On Wednesday night, Black-ish became the first major scripted TV series to deal with the postelection grief of Trump’s win. Taking place eight weeks after the election—as in, right around now—Kenya Barris’ smart show continued in its grand, Norman Lear–style tradition of taking a topical issue and presenting nearly every possible side and opposition to it in comedic and dramatic ways. Everyone in the Johnson family is dealing with it differently: Bow is brooding, decked out head-to-toe in an assortment of NPR- and Black Lives Matter–themed swag; Zoey is making lemonade for her classmates (not, she insists, as a tribute to Beyoncé but simply to show she cares in these difficult times); Junior is memorizing the “I Have a Dream” speech; and Dre is trying to process how he can continue to love a country that consistently fails people of color as the co-workers around him, including a white woman who voted for Trump, bicker and lament.

Aisha Harris Aisha Harris

Aisha Harris is a Slate culture writer and host of the Slate podcast Represent.
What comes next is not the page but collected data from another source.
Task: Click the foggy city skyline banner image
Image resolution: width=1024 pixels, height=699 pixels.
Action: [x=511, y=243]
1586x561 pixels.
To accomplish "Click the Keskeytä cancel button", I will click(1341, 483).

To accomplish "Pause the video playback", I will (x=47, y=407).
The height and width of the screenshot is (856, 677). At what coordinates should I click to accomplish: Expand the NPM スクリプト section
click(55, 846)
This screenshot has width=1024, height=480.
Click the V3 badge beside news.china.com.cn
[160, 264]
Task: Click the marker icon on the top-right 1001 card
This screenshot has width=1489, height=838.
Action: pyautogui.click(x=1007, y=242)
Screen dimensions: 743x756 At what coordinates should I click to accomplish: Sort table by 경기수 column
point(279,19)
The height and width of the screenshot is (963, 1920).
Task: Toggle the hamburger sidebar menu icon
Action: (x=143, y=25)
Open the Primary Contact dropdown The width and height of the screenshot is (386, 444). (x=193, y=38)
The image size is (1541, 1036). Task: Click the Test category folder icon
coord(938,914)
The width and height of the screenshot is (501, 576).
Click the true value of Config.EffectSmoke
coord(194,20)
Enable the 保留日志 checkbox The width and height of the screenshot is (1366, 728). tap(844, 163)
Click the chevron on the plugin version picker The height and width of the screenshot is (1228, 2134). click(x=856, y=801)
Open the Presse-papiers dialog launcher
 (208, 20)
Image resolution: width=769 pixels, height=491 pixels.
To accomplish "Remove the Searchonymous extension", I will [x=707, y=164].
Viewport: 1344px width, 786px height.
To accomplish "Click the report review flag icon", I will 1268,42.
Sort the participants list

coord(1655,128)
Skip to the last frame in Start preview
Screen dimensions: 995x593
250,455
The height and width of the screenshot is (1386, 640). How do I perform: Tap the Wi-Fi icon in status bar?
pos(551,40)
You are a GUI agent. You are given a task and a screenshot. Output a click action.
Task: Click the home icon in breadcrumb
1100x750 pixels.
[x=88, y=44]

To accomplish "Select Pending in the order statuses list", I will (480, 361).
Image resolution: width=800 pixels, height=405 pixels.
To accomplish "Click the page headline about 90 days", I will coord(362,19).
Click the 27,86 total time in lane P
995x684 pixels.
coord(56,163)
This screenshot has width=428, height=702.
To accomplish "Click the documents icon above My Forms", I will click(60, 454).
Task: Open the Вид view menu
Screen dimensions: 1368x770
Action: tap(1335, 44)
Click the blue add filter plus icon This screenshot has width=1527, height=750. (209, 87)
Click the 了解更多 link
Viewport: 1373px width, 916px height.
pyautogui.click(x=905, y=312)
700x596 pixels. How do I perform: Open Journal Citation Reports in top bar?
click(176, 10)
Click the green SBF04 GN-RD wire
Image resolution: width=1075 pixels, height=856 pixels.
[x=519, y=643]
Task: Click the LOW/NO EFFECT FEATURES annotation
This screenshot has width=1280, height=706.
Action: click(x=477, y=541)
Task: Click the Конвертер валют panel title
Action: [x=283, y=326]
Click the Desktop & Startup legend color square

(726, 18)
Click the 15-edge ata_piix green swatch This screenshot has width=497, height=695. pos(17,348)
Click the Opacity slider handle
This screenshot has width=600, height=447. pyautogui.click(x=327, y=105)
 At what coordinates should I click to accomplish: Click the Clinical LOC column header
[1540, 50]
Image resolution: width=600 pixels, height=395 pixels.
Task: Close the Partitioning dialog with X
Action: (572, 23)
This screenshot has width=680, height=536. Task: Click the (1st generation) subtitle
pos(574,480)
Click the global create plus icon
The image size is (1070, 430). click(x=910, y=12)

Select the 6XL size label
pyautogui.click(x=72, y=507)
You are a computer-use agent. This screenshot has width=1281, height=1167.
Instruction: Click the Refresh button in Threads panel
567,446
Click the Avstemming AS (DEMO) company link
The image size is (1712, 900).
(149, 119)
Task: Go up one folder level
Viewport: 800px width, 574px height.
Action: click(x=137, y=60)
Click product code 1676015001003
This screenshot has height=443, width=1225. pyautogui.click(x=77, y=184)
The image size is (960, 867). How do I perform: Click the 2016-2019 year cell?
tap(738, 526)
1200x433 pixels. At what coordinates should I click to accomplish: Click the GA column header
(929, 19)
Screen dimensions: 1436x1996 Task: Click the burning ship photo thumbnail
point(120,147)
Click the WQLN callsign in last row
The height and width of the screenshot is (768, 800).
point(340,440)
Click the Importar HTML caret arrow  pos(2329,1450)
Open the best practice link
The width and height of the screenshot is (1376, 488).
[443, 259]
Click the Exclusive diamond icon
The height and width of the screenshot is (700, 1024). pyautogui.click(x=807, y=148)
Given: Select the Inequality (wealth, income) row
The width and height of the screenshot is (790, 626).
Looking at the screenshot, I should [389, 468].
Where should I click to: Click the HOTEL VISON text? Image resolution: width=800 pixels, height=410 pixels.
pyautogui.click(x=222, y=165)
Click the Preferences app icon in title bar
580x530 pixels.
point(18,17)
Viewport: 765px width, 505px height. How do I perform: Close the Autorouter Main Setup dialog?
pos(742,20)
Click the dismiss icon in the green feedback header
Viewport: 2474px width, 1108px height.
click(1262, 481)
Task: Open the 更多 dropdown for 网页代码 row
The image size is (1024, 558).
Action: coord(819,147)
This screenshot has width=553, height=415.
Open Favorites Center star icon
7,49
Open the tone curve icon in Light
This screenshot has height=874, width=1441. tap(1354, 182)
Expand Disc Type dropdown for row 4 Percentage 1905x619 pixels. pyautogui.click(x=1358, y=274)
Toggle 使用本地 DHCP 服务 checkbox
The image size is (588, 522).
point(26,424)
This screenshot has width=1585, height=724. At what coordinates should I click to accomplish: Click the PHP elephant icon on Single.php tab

In many ways, “Lemons” is just like “Hope,” the incredibly astute and powerfully rendered bottle episode from last season in which the family dealt with the latest (in that case, fictionalized) instance of police brutality against an unarmed black person. The writing balances ripped-from-the-dinner-table dialogue with well-crafted monologues for added dramatic effect and well-timed zingers for a light bit of comedy. “Why didn’t your sisters turn out for Hillary?” Wanda Sykes’ Daphne asks Lucy, their white colleague. “Well first, white women aren’t ‘sisters.’ We hate each other,” Lucy responds. “And second, if you must know … I voted for Trump.”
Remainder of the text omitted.